‘Riso’ means ‘ideal’ in Japanese. The Risograph was invented in 1986 by the Japanese company RISO Kagaku Corporation. While it may appear to be nothing more than a humble photocopy machine to the naked eye, the risograph is capable of creating beautiful colour overlays that look almost like brightly coloured silkscreens.
Why Riso Printing?
One of our non-work office discussions was around Riso Printing. Headant was talking about a book completely dedicated to riso printing and the processes involved, only to realise that one of the comics we have sitting in the office (Curveball) has made use of a similar style.
Following this discussion, we decided to make an Riso-inspired illustration about the chemical components in air freshener (because we had a can of Febreze within arm’s reach).
Not only is the Risograph cost-efficient, but it also appears to have a great ecological quality! The inks that are used in creating it are soy-based. The masters, too, are eco-friendly and are made from banana paper. In addition to these qualities, the Risograph produces a minimal amount of waste.
Risoprinting uses very few colors, usually two to three in one illustration. However, techniques like halftone gradation and overprinting compensate on the limited number of shades.
The range of colors include:
● Pantone(185 U; 187 U; 265 U; 275 U; 3005 U; 321 U; 355 U; 806 U; 871 U)

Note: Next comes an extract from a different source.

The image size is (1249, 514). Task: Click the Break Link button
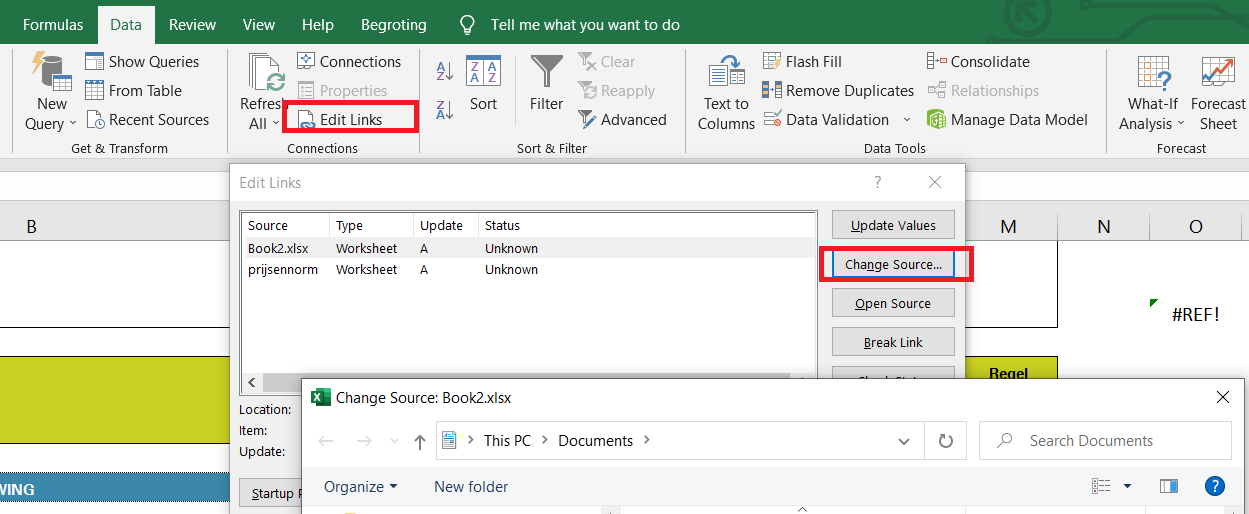pyautogui.click(x=893, y=342)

● Pantone Black U; Pantone Orange 021 U and Pantone Yellow U
Opacity on riso printing is handled by halftone.
Halftone is the reprographic technique that simulates continuous tone imagery through the use of dots, varying either in size or in spacing, thus generating a gradient-like effect…This reproduction relies on a basic optical illusion: the tiny halftone dots are blended into smooth tones by the human eye. Source
Another interesting aspect of riso is overprinting. Overprinting refers to the process of printing one colour on top of another. This is achieved by make proper channel spots required to make the print masters. Source
How it’s printed
Riso printing follows this process:
1. The various colors are separated into individual files with channel spots.

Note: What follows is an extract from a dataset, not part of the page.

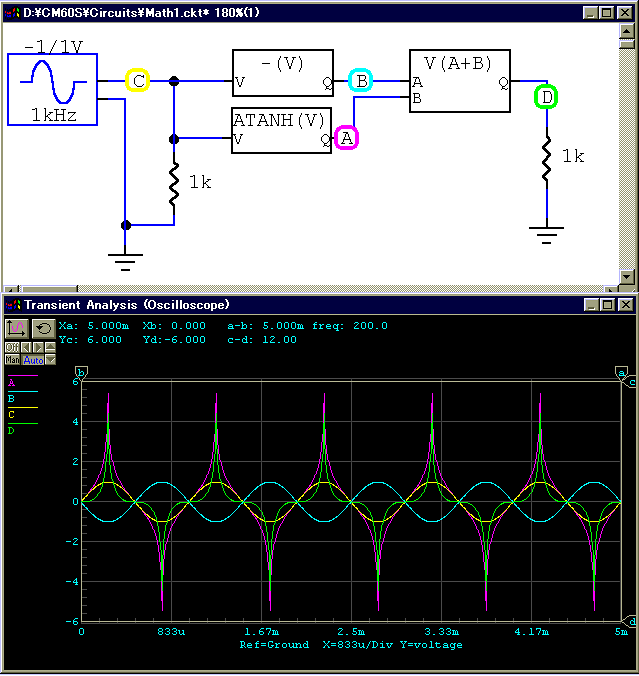Click the waveform display icon in oscilloscope
639x676 pixels.
tap(16, 328)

2. These files are then sent to the print house.
3. The file is then sent from the computer to a machine.
4. The master is created for each color.
5. The master is wrapped around a drum, and ink is forced through the master’s voids.
6. The drum then rotates at a high speed, and the paper runs flat through the machine.
7. Each image is then printed on the paper. This process involves the printing of one colour at a time.
Riso printing, however, has a few limitations – the first one being the size. The maximum size
that Riso prints can be done is that of A3. Additionally, the Riso soy ink does not go well with gloss. This leads to Risographic printers being able to only print on a range of papers which are uncoated and under 250gsm.
However, for many artists, the Risograph’s ‘limitations’ are actually the key to a world of creative possibilities and artistic styles. Maybe that’s why Risoprinting is still so fascinating to this day!